Jung M, Lee S A, Zhang Y, Dritschilo A
Department of Radiation Medicine, Vincent T. Lombardi Cancer Center, Georgetown University Medical Center, Washington, DC 20007-2197, USA.
Int J Radiat Oncol Biol Phys. 1997 Jan 15;37(2):417-22. doi: 10.1016/s0360-3016(96)00500-7.
An analysis of the structure and expression of p53 in fibroblasts from patients with ataxia telangiectasia (AT) is presented.
p53 status in primary and SV40 T antigen-transformed AT cell lines was analyzed using immunocytochemistry and by sequencing with the dideoxynucleotide termination method. The expression of p53 transcript was measured by Northern analysis. The kinetics of p53 protein expression and DNA-binding activity were measured at various intervals following irradiation.
No mutation of p53 sequences was found in AT cells. Decreased levels of p53 mRNA and protein were observed in AT5BIVA cells compared to other SV40 T antigen-immortalized fibroblasts. Furthermore, DNA-protein binding analysis shows that a fraction of p53 in the nuclear extracts from AT5BIVA is regulated and binds to specific DNA sequence following irradiation.

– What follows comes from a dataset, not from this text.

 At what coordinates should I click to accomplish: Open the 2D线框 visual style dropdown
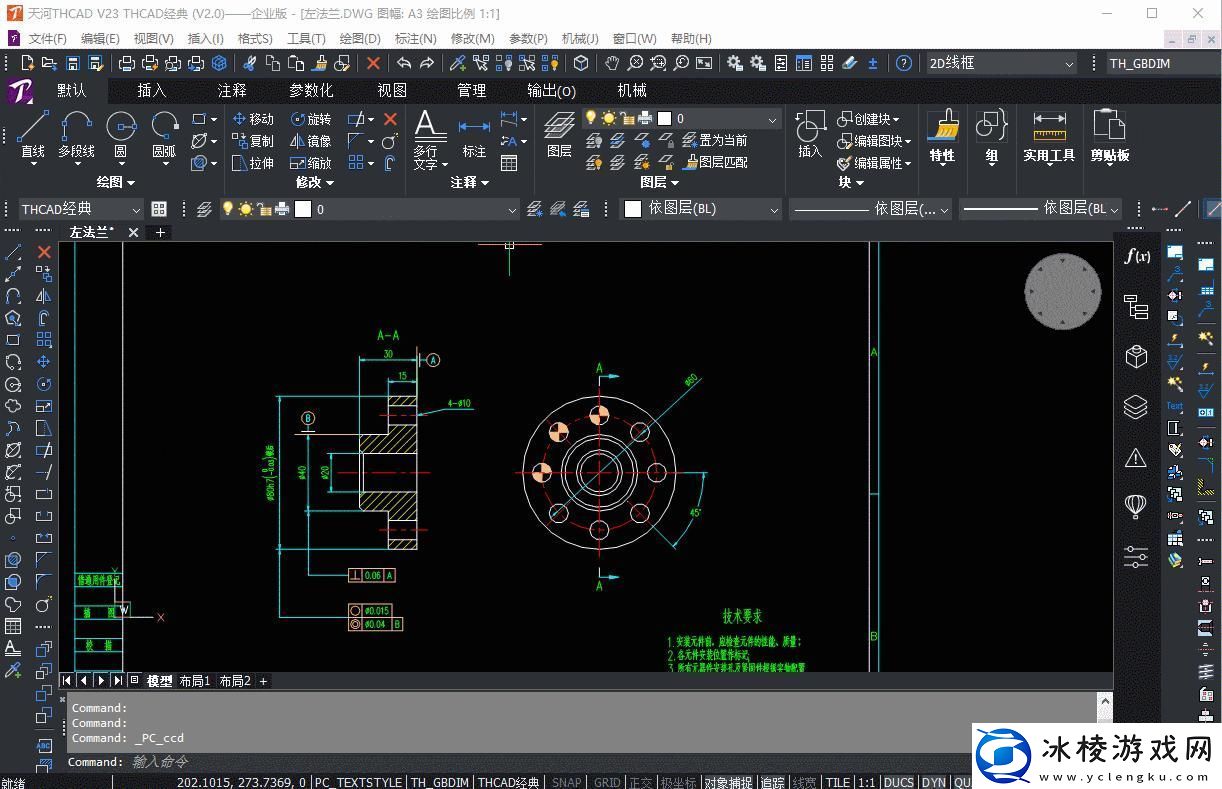[1000, 63]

These data provide evidence for a heterogeneity of the p53 function in SV40-transformed AT cells. It also supports the hypothesis that a regulatory mechanism of p53 activity remains in T antigen-expressing cells in response to ionizing radiation damage.
对共济失调毛细血管扩张症(AT)患者成纤维细胞中p53的结构和表达进行分析。
采用免疫细胞化学和双脱氧核苷酸末端终止法测序,分析原代及SV40 T抗原转化的AT细胞系中的p53状态。通过Northern分析测定p53转录本的表达。在照射后的不同时间间隔测量p53蛋白表达动力学和DNA结合活性。
在AT细胞中未发现p53序列突变。与其他SV40 T抗原永生化成纤维细胞相比,在AT5BIVA细胞中观察到p53 mRNA和蛋白水平降低。此外,DNA-蛋白质结合分析表明,照射后AT5BIVA细胞核提取物中的一部分p53受到调控并与特定DNA序列结合。
这些数据为SV40转化的AT细胞中p53功能的异质性提供了证据。它也支持这样一种假设,即p53活性的调节机制在表达T抗原的细胞中仍然存在,以应对电离辐射损伤。